### WHAT THE TASK REQUIRES
Below are the data; count the lines with the string "will" in them and give that number only.
=== Begin Enclosure ===
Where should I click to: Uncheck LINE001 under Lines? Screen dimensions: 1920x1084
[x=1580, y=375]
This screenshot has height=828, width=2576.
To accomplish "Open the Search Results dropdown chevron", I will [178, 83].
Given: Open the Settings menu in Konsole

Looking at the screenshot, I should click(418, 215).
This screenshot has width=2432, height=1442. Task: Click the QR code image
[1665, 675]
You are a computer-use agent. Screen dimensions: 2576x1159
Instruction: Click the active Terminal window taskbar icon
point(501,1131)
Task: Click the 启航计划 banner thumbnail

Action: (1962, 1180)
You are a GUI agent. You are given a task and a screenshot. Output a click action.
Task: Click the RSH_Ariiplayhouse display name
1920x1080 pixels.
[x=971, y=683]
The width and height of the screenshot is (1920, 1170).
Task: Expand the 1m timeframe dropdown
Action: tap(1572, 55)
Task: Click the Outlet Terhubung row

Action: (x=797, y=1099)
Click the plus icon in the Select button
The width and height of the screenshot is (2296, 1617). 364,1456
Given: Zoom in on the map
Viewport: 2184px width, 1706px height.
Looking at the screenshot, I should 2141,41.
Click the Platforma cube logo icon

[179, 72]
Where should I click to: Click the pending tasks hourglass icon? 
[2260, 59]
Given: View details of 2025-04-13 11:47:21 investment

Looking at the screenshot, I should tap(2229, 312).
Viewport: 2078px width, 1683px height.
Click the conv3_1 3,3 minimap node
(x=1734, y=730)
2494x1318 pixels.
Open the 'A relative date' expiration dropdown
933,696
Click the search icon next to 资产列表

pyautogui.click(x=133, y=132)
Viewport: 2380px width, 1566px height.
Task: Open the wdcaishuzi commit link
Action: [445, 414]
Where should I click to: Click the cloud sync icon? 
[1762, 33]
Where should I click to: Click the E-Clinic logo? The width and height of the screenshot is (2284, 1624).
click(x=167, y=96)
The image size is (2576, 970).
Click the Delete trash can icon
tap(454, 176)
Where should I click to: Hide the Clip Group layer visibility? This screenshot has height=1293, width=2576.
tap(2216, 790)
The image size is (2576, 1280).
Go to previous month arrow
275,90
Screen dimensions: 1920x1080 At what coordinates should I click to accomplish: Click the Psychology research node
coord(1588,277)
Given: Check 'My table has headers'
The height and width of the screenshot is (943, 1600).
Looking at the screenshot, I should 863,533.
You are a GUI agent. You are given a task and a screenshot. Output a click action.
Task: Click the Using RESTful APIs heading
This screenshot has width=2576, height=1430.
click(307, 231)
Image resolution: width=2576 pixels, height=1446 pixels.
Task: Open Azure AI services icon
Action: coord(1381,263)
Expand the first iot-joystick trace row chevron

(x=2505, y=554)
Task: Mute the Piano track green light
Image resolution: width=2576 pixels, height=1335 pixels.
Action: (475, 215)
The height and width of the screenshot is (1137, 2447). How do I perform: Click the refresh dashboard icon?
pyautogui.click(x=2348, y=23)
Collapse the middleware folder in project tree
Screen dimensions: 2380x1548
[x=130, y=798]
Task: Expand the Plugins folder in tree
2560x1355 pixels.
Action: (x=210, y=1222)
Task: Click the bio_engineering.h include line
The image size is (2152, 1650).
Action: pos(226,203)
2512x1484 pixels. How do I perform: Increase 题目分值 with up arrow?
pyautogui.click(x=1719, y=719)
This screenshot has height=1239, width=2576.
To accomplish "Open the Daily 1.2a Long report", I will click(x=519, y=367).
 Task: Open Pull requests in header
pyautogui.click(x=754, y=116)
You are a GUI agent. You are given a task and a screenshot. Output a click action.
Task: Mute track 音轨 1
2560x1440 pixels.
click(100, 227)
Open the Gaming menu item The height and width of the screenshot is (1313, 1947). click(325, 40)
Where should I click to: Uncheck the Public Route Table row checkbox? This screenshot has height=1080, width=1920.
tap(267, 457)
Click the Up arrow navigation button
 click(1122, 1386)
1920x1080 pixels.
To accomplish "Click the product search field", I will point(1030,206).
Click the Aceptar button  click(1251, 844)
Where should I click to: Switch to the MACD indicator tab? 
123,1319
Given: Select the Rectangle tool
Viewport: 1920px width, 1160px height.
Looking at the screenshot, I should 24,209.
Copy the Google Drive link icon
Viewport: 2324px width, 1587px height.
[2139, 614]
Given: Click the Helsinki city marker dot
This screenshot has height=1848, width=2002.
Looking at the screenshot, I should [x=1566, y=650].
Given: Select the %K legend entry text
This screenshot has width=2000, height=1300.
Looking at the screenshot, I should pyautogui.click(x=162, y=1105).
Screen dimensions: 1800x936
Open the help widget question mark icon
=== End Enclosure ===
### SOLVED EXERCISE
3